Work request.
As the answer, return precisely the lines from the one containing "The width and height of the screenshot is (520, 575)." to the final line of the material below, inclusive, and omit every picture.
====
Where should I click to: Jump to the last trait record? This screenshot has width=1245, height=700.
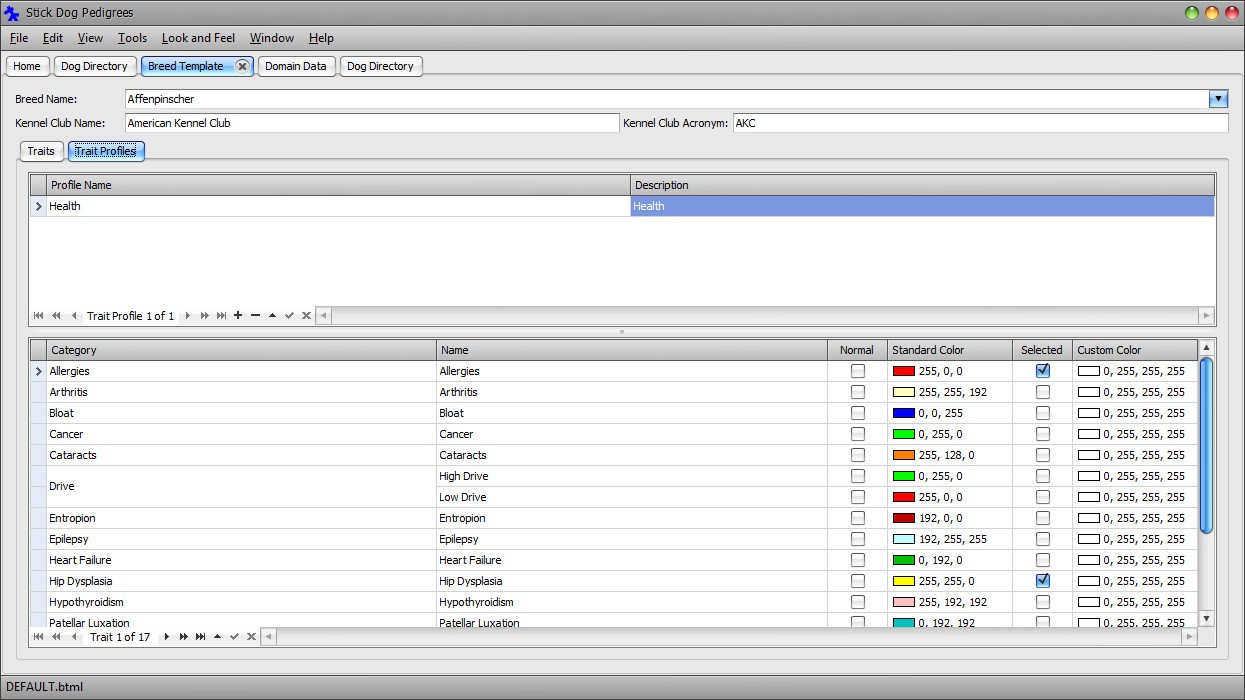coord(203,637)
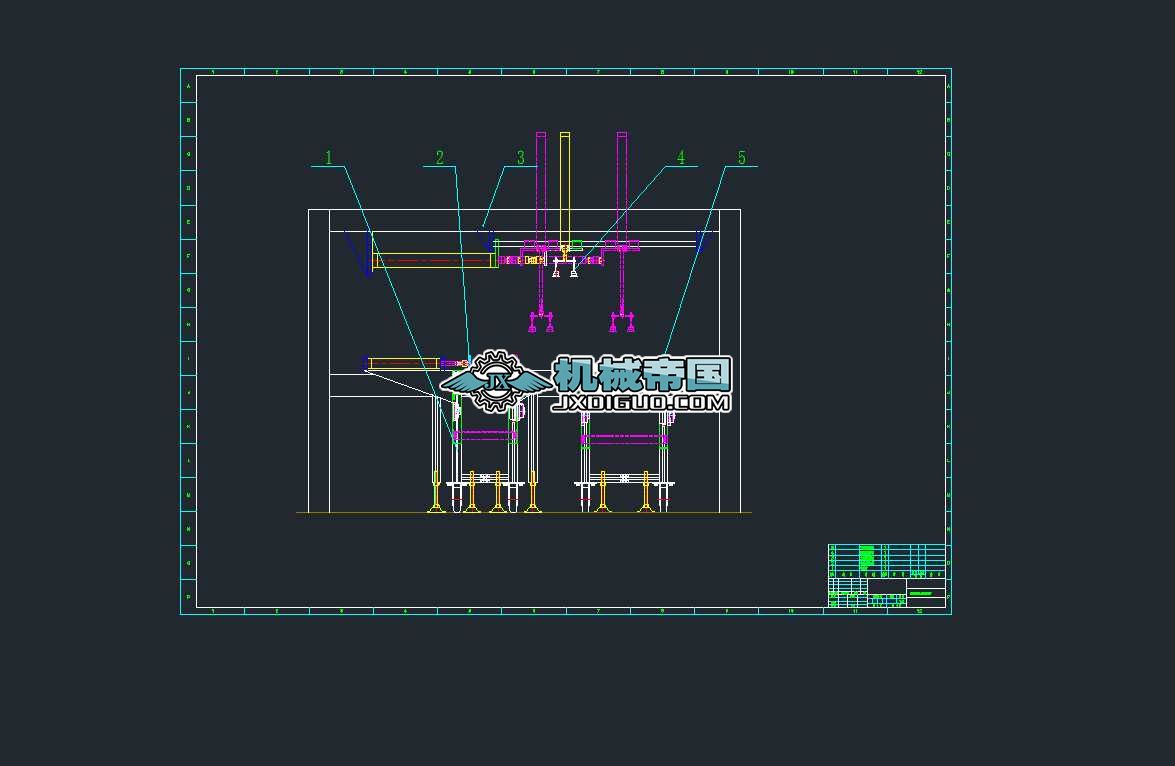
Task: Select balloon callout number 2
Action: [x=439, y=157]
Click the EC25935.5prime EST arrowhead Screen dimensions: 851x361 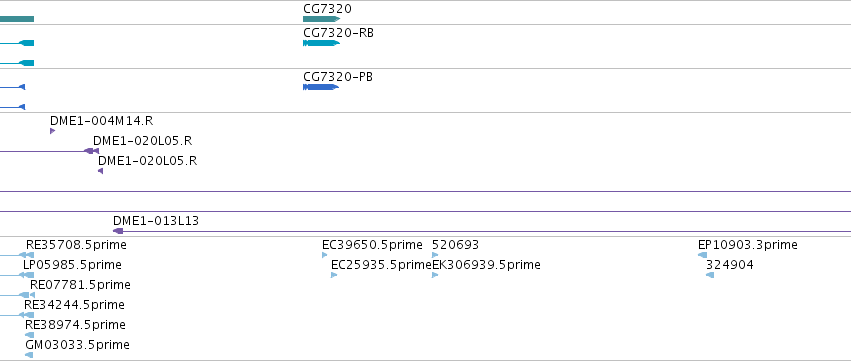click(334, 275)
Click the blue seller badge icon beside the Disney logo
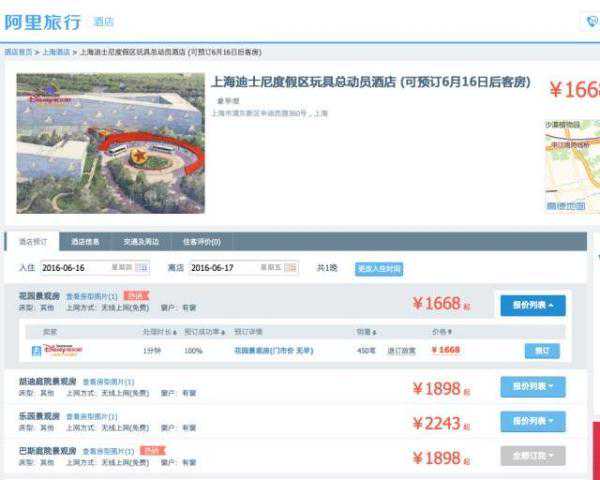The width and height of the screenshot is (600, 480). tap(36, 351)
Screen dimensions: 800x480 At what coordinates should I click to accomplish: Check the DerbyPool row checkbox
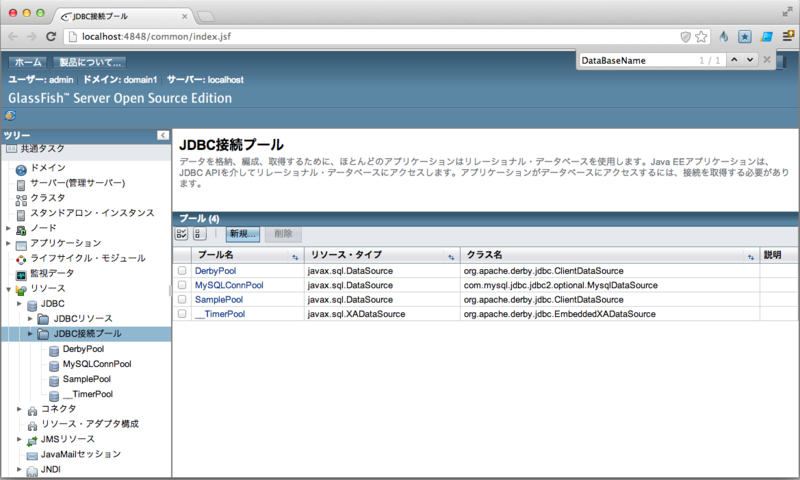(182, 271)
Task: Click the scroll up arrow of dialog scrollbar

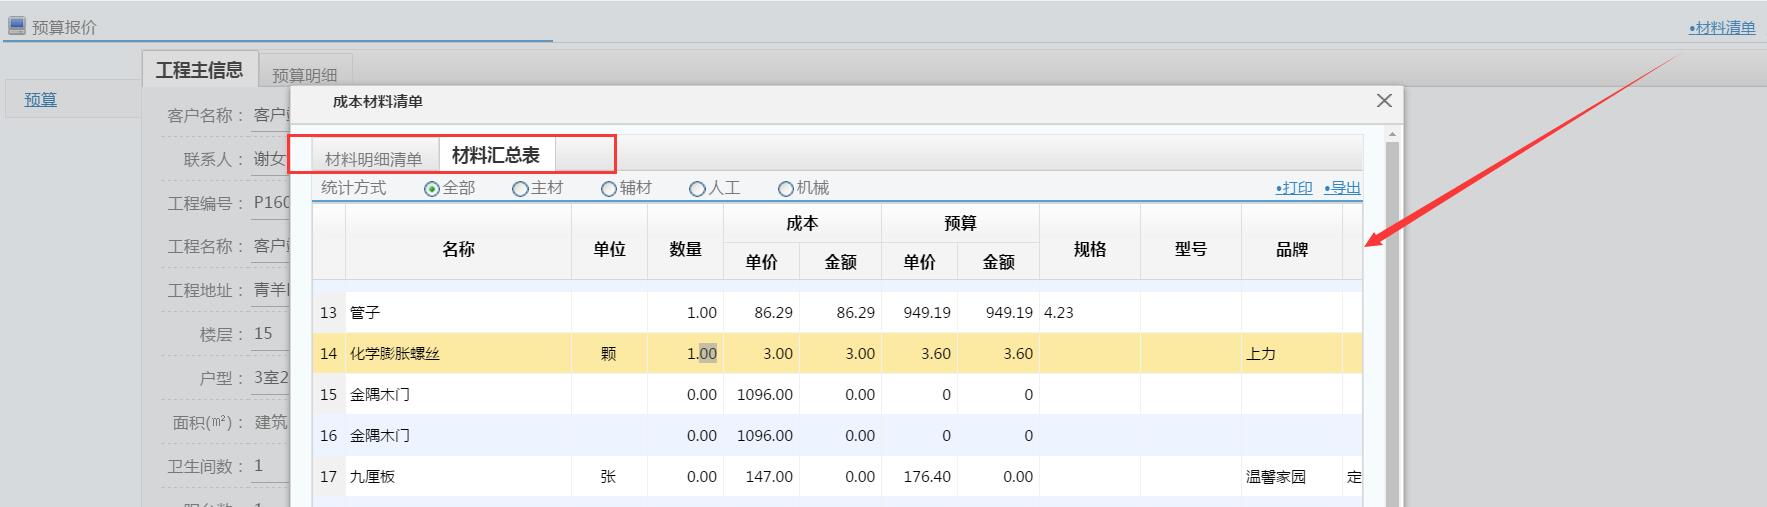Action: point(1392,134)
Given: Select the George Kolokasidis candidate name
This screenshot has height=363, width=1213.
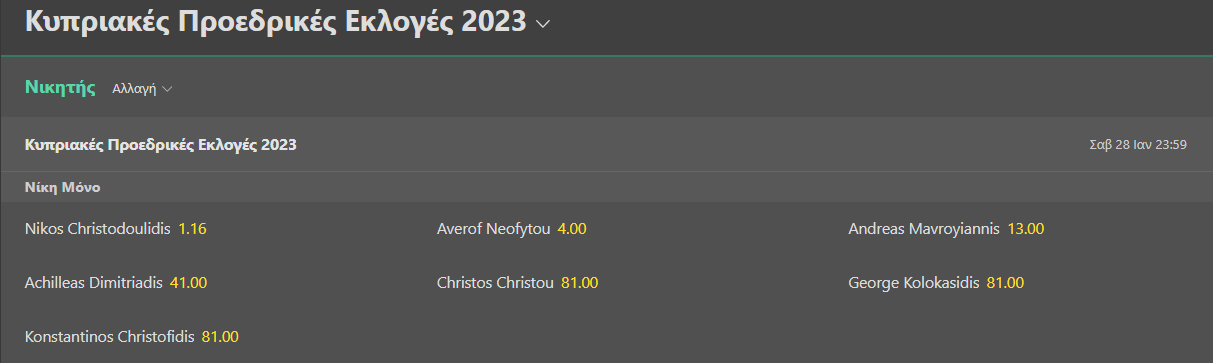Looking at the screenshot, I should 914,283.
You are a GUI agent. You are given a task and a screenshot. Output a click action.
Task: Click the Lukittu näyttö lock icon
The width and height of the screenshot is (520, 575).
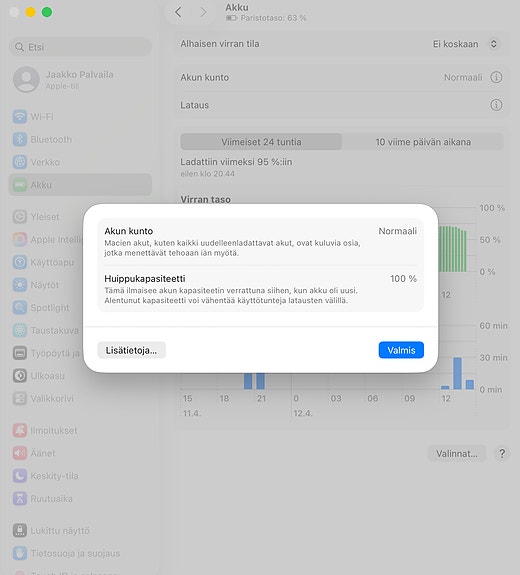(20, 530)
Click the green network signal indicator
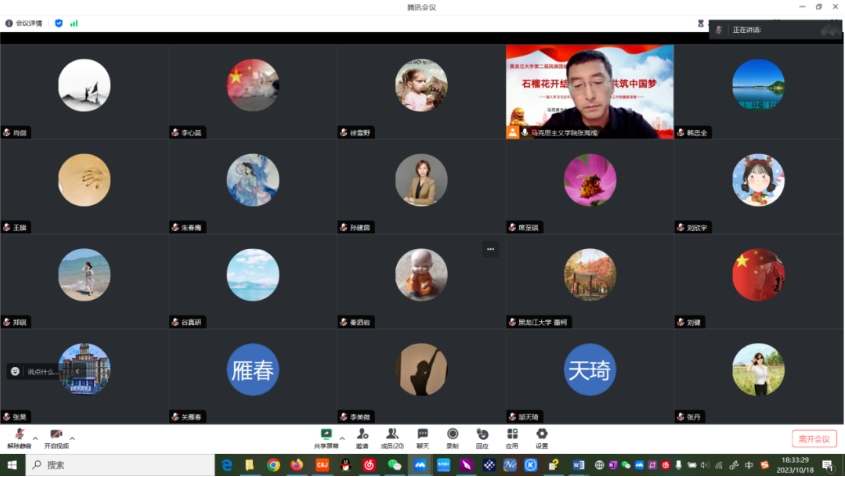The width and height of the screenshot is (845, 477). click(x=74, y=22)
====
Finished task.
The width and height of the screenshot is (520, 575).
(20, 530)
Click the green network signal indicator
The width and height of the screenshot is (845, 477). click(x=74, y=22)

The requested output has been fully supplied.